Singularidad distócica descontrolada: hacia la inteligencia artificial

Joan Martí*. LQS. Enero 2019

El caso es que ya está ahí. La pequeña Sophy, un añito y medio, hija putativa de Hanson Robotics

Sophia (1) de marcha por la ONU

La invitan a una conferencia sobre inteligencia artificial (AI) y desarrollo sostenible, seguramente para que demuestre si la tiene, sea natural o ídem, nada menos que a la ONU, ante los glamurosos diplomáticos del mundo mundial.

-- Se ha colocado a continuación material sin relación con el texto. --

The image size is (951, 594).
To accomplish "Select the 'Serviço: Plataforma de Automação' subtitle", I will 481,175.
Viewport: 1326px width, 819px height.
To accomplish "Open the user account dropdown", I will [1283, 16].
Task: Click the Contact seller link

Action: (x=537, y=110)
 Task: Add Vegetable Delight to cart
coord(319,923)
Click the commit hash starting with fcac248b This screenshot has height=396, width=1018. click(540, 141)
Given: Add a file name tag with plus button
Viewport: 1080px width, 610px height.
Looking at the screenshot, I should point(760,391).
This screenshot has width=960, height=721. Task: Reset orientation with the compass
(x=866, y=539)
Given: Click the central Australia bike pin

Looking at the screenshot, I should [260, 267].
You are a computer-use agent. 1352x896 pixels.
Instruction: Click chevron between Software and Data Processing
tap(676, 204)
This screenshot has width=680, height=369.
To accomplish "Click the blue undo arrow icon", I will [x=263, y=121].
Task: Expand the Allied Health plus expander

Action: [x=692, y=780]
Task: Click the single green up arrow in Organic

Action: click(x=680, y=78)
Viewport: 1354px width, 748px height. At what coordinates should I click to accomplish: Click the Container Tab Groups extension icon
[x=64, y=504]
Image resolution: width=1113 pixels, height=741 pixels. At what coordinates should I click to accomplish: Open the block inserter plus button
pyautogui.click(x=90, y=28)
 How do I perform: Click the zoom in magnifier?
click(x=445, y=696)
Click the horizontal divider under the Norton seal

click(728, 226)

A la chica, en otro acto de folklore, ya le habían dado la ciudadanía en Arabia Saudita, el país de los jeques decapitadores, seguro que con más derechos que las humanas que viven en el país medieval, si bien es cierto que no le hicieron ponerse el burka.

Un show divertido el de la ONU, y una banalización del suceso de la AI, la «Machine Learning», “deep learning” y todo eso que se ha puesto de moda y pocos saben de sus consecuencias posiblemente distócicas y de lamentar.

En una sociedad futura de control de la vida privada, entre otros sucesos, seremos virtualizados o “desaparecidos” por los algoritmos locos que gobernarán la realidad, léase información y Big Data, al tiempo que androides amables comenzarán por quitarnos el empleo, posiblemente en el camino de acabar con nosotros, como en un cuento de Philip K. Dik (2).
En fin, Deu proveirà…

Notas:
1.- Sophia es un nombre femenino de origen Griego, «la que tiene mucha sabiduría», parte de la siempre actual palabra “Filosofía”: compuesta por «filo» (philo) que significa «amor» o «deseo» y «sofía» (sophia)
2.- Philip Kindred Dick, fue un prolífico escritor y novelista estadounidense de ciencia ficción.